- Neocloud and hyperscaler traffic dropped sharply over winter but rebounded in March, suggesting AI workloads may follow a seasonal business cycle, according to Backblaze
- AI training bursts generate massive, concentrated data flows — "elephant flows" — pushing carriers to rapidly scale up port capacity well beyond historical norms
- Co-packaged optics and 1.6T ports are entering the market as vendors race to meet AI's bursty bandwidth barrage
AI is generating new kinds of internet traffic: sudden, massive spikes that don't fit the predictable growth curves network operators are used to planning around, according to Brent Nowak, Backblaze manager of network engineering.
"We were seeing very bursty, spiky elements in our normal pattern," Nowak said. To better understand network traffic and how it affects Backblaze's infrastructure requirements, the cloud storage provider launched a series of studies. "We needed to figure out where those spikes were coming from and how they impact our business."
The winter freeze and spring rebound
The defining theme of the Q1 2026 Backblaze network stats report, released Tuesday, shows a "winter freeze," Nowak said. Neocloud and hyperscaler traffic combined fell from 36.4% of Backblaze's total volume in Q4 2025 to 25.5% in Q1 2026. CDN traffic rose from about 20% to 32% of total volume, and regional ISP traffic climbed from 21.5% to 27.8%.
Then, in March, AI-related traffic turned upward again.
Why does the traffic slump and then bounce back? One possible explanation is that AI workloads are seasonal, slowing during winter holidays when teams step back from active projects. Another possible explanation is structural — once a large dataset has been ingested, models may be refined for months before a large new data transfer is needed, followed by a sudden surge. Backblaze is uncertain of the cause, or whether the trend is long-term, because it only has two full quarters of data.
What 'elephant flows' mean for carriers
These "elephant flows" are high-volume transfers involving a small number of IP addresses. That's the opposite pattern of traditional CDN traffic where a file fans out to hundreds of destinations.
Why is the traffic bursty?
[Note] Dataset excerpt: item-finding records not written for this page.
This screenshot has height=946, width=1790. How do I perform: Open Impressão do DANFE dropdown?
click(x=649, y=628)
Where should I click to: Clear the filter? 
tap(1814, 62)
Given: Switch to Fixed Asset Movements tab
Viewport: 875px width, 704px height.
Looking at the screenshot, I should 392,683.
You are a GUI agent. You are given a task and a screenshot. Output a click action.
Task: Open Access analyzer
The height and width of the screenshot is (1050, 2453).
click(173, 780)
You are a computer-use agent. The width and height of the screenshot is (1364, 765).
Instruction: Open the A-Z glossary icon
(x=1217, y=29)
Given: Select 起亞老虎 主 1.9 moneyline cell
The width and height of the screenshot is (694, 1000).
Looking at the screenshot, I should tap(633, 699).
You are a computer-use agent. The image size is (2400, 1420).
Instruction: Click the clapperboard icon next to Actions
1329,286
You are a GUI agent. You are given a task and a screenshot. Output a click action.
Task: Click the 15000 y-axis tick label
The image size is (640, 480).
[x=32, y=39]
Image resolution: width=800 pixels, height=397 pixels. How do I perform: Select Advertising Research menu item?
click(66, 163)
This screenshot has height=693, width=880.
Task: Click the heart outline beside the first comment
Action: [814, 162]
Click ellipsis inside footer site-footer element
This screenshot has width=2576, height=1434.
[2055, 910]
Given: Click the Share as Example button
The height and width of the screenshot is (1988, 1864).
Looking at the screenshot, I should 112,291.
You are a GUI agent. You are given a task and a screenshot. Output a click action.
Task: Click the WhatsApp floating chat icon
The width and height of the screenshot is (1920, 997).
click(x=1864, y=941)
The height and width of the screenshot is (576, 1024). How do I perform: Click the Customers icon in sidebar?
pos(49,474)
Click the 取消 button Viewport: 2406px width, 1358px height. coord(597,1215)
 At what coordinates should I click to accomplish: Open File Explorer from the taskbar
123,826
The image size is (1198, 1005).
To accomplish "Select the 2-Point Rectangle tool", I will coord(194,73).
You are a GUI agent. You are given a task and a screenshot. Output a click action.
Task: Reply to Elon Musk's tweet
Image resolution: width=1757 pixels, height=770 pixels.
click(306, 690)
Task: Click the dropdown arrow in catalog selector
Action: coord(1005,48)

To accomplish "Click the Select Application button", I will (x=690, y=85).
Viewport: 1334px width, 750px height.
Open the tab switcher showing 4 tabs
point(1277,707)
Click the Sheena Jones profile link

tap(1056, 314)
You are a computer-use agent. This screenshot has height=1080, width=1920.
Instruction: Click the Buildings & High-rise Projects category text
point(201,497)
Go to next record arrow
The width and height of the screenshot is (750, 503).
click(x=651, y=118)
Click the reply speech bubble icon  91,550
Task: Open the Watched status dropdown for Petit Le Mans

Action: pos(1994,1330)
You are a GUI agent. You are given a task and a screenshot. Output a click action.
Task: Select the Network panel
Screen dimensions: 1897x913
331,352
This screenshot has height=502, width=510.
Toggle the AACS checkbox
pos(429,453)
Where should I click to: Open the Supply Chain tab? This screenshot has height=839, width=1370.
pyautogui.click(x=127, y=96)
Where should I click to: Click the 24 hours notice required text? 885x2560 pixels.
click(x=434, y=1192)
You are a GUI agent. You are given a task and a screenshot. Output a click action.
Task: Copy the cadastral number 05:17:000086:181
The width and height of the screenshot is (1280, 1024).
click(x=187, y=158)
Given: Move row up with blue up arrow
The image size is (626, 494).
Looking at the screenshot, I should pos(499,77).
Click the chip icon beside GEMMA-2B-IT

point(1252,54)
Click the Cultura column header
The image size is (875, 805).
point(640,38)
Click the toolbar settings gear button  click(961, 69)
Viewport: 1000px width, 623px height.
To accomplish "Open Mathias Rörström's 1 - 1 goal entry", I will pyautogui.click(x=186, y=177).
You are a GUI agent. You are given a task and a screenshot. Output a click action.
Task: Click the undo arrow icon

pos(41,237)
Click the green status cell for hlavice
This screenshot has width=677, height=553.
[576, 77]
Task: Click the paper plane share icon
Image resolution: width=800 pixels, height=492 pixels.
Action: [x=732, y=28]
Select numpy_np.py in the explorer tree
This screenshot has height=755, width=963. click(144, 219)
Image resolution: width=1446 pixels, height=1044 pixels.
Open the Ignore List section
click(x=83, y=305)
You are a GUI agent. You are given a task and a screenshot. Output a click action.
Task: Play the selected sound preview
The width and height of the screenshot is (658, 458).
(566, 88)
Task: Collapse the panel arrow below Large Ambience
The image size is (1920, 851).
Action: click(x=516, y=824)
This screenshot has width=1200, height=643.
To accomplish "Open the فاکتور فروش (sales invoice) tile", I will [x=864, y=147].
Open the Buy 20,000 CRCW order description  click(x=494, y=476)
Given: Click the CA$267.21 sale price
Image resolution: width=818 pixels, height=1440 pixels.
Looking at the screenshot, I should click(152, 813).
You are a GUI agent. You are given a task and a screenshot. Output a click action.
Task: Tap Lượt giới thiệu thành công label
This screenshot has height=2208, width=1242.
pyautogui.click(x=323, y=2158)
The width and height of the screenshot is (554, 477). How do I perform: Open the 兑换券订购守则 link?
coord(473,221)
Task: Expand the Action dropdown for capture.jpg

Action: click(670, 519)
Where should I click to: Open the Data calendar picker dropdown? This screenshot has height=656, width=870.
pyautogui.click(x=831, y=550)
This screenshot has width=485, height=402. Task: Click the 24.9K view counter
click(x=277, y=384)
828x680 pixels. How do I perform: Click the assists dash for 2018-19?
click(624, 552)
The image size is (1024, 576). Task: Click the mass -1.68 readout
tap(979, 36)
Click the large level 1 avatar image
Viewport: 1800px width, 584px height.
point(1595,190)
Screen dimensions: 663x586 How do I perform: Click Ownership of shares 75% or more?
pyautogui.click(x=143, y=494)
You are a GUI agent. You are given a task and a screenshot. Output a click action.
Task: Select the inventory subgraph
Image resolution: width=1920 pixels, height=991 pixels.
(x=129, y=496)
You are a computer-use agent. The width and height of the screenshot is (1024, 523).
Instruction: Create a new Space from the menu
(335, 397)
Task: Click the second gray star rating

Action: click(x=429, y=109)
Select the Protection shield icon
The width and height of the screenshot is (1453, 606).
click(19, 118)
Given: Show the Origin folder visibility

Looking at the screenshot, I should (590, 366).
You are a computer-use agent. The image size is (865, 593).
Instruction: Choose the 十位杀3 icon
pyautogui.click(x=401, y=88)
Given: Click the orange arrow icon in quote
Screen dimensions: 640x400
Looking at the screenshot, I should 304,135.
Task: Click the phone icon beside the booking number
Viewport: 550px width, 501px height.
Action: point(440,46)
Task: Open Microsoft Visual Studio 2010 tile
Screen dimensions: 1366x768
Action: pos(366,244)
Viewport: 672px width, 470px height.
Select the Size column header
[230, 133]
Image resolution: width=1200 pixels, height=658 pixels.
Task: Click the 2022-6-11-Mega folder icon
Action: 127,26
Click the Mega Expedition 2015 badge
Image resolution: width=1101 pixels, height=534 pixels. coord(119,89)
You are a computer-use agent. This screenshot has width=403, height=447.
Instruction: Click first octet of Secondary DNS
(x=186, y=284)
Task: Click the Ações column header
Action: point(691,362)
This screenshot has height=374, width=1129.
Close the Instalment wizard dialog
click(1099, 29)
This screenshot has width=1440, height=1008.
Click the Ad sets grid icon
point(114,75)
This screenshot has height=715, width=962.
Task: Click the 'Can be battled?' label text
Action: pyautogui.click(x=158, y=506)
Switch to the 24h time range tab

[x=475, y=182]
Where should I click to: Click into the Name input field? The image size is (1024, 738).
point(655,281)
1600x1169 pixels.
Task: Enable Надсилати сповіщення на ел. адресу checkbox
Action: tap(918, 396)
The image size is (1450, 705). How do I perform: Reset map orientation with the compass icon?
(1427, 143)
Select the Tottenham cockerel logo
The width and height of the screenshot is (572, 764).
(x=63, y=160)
GPU cluster time is scarce and time-limited — a company might get four hours or a single day — and the entire workflow of loading data, running workloads and moving results out must complete before the window closes. "It's very price-driven, where you need to do your work and then your time is over, and then someone else gets time on that GPU cluster," Nowak said.
A single GPU pulling data runs at 8 to 10 gigabits per second. A customer operating 30 or 50 GPUs simultaneously runs those streams in parallel, quickly reaching 100G or 400G aggregate throughput. And the scale of AI training data — Nowak cited datasets of 10 petabytes or more — means the flows are unlike anything traditional network planning models anticipated.
The multimodal shift matters here too. While text has historically dominated AI training data, model releases from the major AI labs increasingly expect image, audio and video input.
Where AI traffic concentrates
AI-driven neocloud and hyperscaler traffic is heavily concentrated in the United States, particularly California and Virginia, including the Ashburn and Reston corridor, according to Backblaze data. Globally, notable concentrations appear in the Netherlands via the Amsterdam Internet Exchange, Singapore, Finland, Germany and Canada.
Texas and other emerging data center markets are absent from the top tier, despite a wave of high-profile buildout announcements. Established network paths are still carrying the AI traffic load, Nowak said.
That geographic concentration is driving long-haul fiber investment across the industry. Demand for fiber is putting hyperscalers in competition with telcos. And Zayo is seeing strong demand in its long-haul business, fueled by AI. The shift is so pronounced that the industry's flagship optical conference has effectively transformed from a telecom show into an AI show.
Hardware market shifts gears
Backblaze is transitioning its infrastructure to manage changing demand. The company moved from 100G as its standard external port capacity to 400G, and for its most active AI clients is deploying two or four 400G links to approach terabit-range throughput. "This was something that three or four years ago was not on the horizon for our business," Nowak said.
In the wider market, 800G ports are entering enterprise deployments and 1.6 terabit ports are arriving in available hardware, Nowak said.
A structural shift is also underway at the switch level. Co-packaged optics — where the fiber plugs directly into the switch chassis rather than through a separate pluggable module — are moving toward mainstream adoption, with Arista, Juniper and Cisco all advancing the technology, Nowak said.
The benefits are less heat, greater port density and reduced power per bit. The tradeoff is a larger failure domain — a problem with a co-packaged switch could affect all its ports rather than isolating the failure to a single module. But the industry is moving in that direction regardless, Nowak said.